Thursday, February 11, 2016

Jet Airways is looking at exciting opportunities: Cramer Ball

Mumbai: India's rapidly growing air traffic has attracted a lot of investors into the sector, while falling oil prices have given a boost to profitability. After having given up its leadership position in the domestic market a few years ago, Jet Airways is charting a growth path yet again, as its financial performance has improved. In an interview with Aneesh Phadnis and Malini Bhupta, the airline's outgoing CEO Cramer Ball gives a sense of Jet Airways strategy.

There has been a renewed focus by Jet Airways on domestic market. Can you tell us what your plans are?

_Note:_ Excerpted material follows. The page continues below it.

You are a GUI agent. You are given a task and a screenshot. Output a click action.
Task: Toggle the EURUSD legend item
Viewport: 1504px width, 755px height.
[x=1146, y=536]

I think there was a certainly a view when I joined (Jet Airways) we had lost focus on domestic (market). And that has certainly turned around. We are very focused on the domestic market. We have increased our daily flying, our metro to metro flying. We are intensely focused on domestic as much as we are on international routes.

Jet Airways fleet has more or less remained constant at 115 aircraft. Is there a possibility of incremental fleet addition with dry leases?

Our focus has been on better utilisation of aircraft and that has a direct impact to bottomline. We are not averse to looking at more narrow body options. Our order book is for 75 Boeing 737 Max aircraft and we have an option of another 50 planes. We took an aircraft on dry lease in December and that was incremental addition. So there is a always possibility of dry leases.